Quali colpe ha Rolex in questo frangente? Nulle, del tutto nulle. Non ha responsabilità nei confronti delle devastazioni, non ha legami con il devastatore fotografato e non ha colpe se il caso ha voluto portare l’orologio proprio su quel polso. Ha però in carico una scelta di posizionamento di mercato che genera qualche rischio: rappresentare il lusso, in certi contesti, è un handicap. E nel bel mezzo di questo guado ecco arrivare la minaccia ulteriore: Apple Watch.
Il fagotto del lusso ai tempi dell’Apple Watch
Apple Watch è il nuovo lusso. Un lusso diverso, che si basa su altri paradigmi, ma che è destinato a ritagliare una propria nicchia. Il lusso come surplus di valore oltre la soglia del necessario, attingendo nel desiderio gli argomenti per spendere anche laddove la ragione non supporta la scelta.

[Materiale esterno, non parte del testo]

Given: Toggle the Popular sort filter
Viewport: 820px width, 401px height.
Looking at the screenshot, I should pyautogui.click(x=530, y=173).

Apple Watch non costa quanto un Rolex, ma è comunque il più caro del settore; c’è anche la versione Edition in oro con doratura da gioielleria che costa migliaia di euro, ma non è comunque il prezzo un paradigma fondamentale. Non è resistente quanto un Rolex, ma ha tutte le caratteristiche per essere il migliore tra i simili. Non è il simbolo dell’Eleganza con la “E” maiuscola, ma è comunque uno dei migliori compromessi nell’era dell’eleganza vista dagli occhi degli appassionati di tecnologia. Il rischio per Rolex è che il concetto stesso di “eleganza” venga meno, poiché a cambiarne sono le basi. Ed in questa traslazione di valori, anche il concetto di “lusso” potrebbe sfiorire. L’attacco frontale degli smartwatch non andrà a tramortire un’industria storica e florida come quella degli orologi di lusso, ma questi ultimi dovranno giocoforza fare i conti con un quadro culturale mutevole, la cui percezione del mercato slitta con sempre maggior velocità verso un nuovo piano valoriale.
Luxottica ha allungato le mani sui Google Glass. Tag Heuer ha preannunciato il proprio impegno sugli orologi intelligenti. Rolex, invece, si è trovata improvvisamente impantanata in una polemica non cercata, non voluta, non comoda. L’azienda non ne ha colpa alcuna, ma addebitare solo al caso tutto ciò sarebbe probabilmente fuorviante: nel momento in cui l’ossimoro del lusso al polso della devastazione è maturato, infatti, tutto era ormai compiuto e la fotografia ha soltanto fatto da eco ad un corto circuito destinato presto o tardi a configurarsi.
La presa di coscienza da parte di Rolex appare chiara e forte, tanto da promuovere una pubblica autodifesa, ma dovrà commutarsi in azione. La sedia del lusso ha cambiato forma e Rolex, che da sempre l’ha dominata con sicurezza, deve ora farci i conti per trovare un nuovo equilibrio. Anche ai tempi dell’Apple Watch il lusso può funzionare, e forse può avere anzi anche rilevanza ancor maggiore, ma la frammentazione del mercato ha disegnato nicchie nuove da ascoltare ed accontentare. Il quadro generale è più complesso e le vecchie categorie cadono di fronte a valori nuovi, percezioni nuove e, non da meno, innovazione tecnologica.